**Task statement**
The entries are to be printed again word for word, but no picture may appear.
Extracted records section start
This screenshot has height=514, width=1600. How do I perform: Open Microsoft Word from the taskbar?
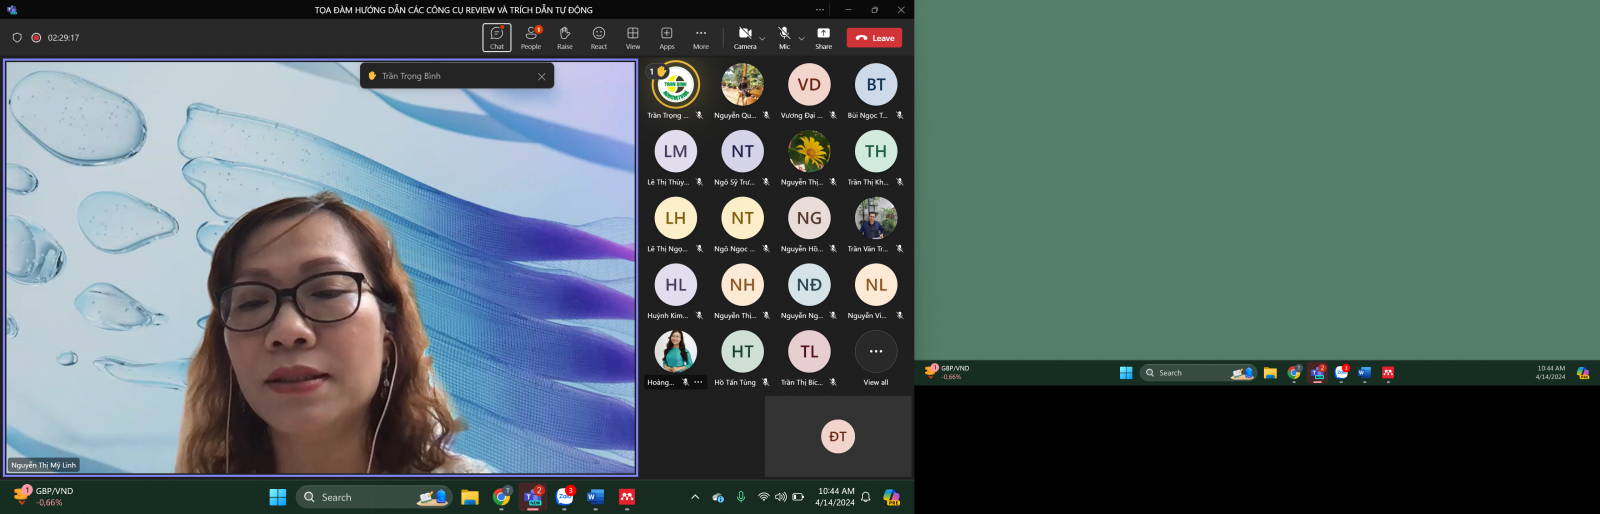(596, 497)
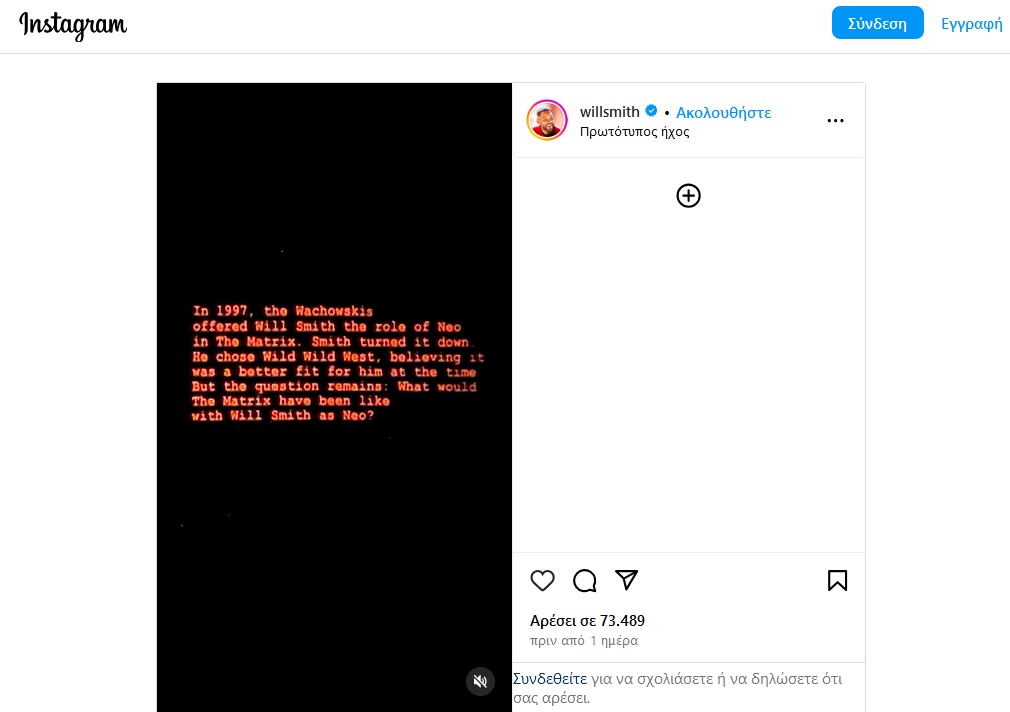Screen dimensions: 1010x712
Task: Open the Πρωτότυπος ήχος audio link
Action: click(x=634, y=131)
Extracted records section end
**Finished exercise**
This screenshot has height=514, width=1600. How do I perform: Open Microsoft Word from the taskbar?
(596, 497)
Screen dimensions: 1010x712
Task: Open the Πρωτότυπος ήχος audio link
Action: click(x=634, y=131)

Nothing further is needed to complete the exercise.